Unabridged Audiobook
An excellent survey of the role of what the author calls "public religion" in the United States from the earliest colonial times to the present. Meacham carefully demonstrates the reverence the Founders had for religion as a basis for religious-inspired morality in the commonwealth, while showing they went out of their way to avoid sectarianism (including any recognition of the United States as a "Christian Nation") and support toleration of all beliefs. The books has good sections on this issue in later times--particularly on Lincoln, both Roosevelts, Martin Luther King, and Ronald Reagan. He makes a sympathetic comparison of Billy Graham, who withdrew from political activity, to Pat Robertson and Jerry Falwell, who did not.
Excellent book; gives a clear overview of the role of religion in American history, starting with the Jamestown settlers, through the Founding Fathers, to the near present. Clarifies that to the the Founding Fathers a Creator or Transcendent Power was very much a part of their thinking, but not necessarily a Christian God.
This book is a bit long and repetitive in structure for audio--no skimming--but anyone who gets frustrated by the heated mix of religion and politics in America would be well served to hear the whole of Meacham's explanation for the balance between secularism and religion reached and maintained in the founding and playing out of American government.
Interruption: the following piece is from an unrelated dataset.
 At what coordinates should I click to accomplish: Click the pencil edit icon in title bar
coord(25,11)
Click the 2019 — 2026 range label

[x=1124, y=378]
I did not like the book nor agree with the message and views of the author. I do not recommend this book at all as the views seem to be from a very liberal secular person.I found his counter claims of the faith of several of our founding fathers not in keeping with other books I have read on the subject and our Great Nation founded on the very principles this author chooses to minimize. The work also did not flow very well as he seemed to get off on tangents and then got hard to follow where he was going with each chapter. One would get the idea he did not like America either and certainly not men of integrity and honesty and a love for the Lord our risen savior Jesus Christ.